▸ **Text shown**
• • • • •
Most of the names I tried to use for this blog were not available--others had thought of them first, and Blogspot suggested I use the same name--just add my initials or some other alteration that would individualize the name. Didn't like that idea.
I decided on "Dawn Reader" because that's how I start almost every day--reading at dawn. Up by 5 or so each morning, I head for a local coffee shop, where I spend the first couple of hours reading. Most of the reading I do that early is of the "professional" sort: I'm a freelance book-reviewer, though I publish almost exclusively in Kirkus Reviews and the Cleveland Plain Dealer. I start my days with 100 pages of the book I'm reviewing--taking notes--thinking about what the writers are trying to do and how well they achieve it. I've done nearly 1000 reviews for Kirkus, more than 100 for the Plain Dealer.
• • • • •
▸ **Listed entries**

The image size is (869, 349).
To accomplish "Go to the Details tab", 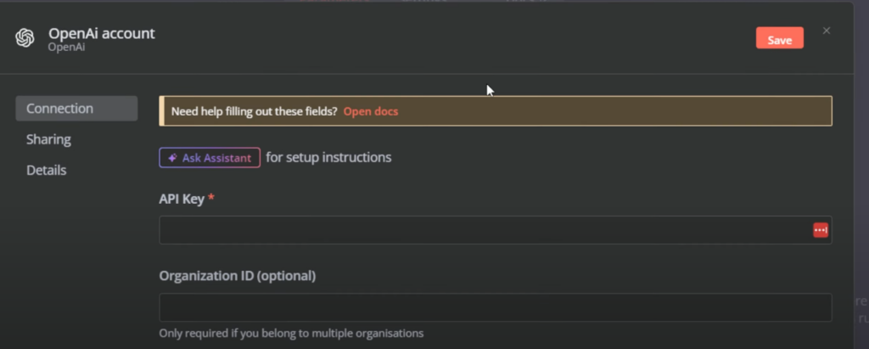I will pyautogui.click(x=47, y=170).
• • • • •
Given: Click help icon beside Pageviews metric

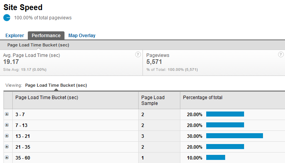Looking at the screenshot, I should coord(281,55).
• • • • •
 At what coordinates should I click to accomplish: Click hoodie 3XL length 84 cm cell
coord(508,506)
• • • • •
▸ **Activity list**
1) In the text about the blog name, why did the writer choose the name "Dawn Reader"?
2) List every figure that the text about the blog name writes in numerals, and say what each one refers to.

▸ **List of answers**
1) The writer chose "Dawn Reader" because that is how they start almost every day: reading at dawn. They are up by 5 or so each morning and spend the first couple of hours reading at a local coffee shop.

2)
- 5: the hour by which the writer is up each morning
- 100: the pages of the book under review that the writer reads to start each day
- 1000: the reviews the writer has done for Kirkus (nearly that many)
- 100: the reviews the writer has done for the Plain Dealer (more than that many)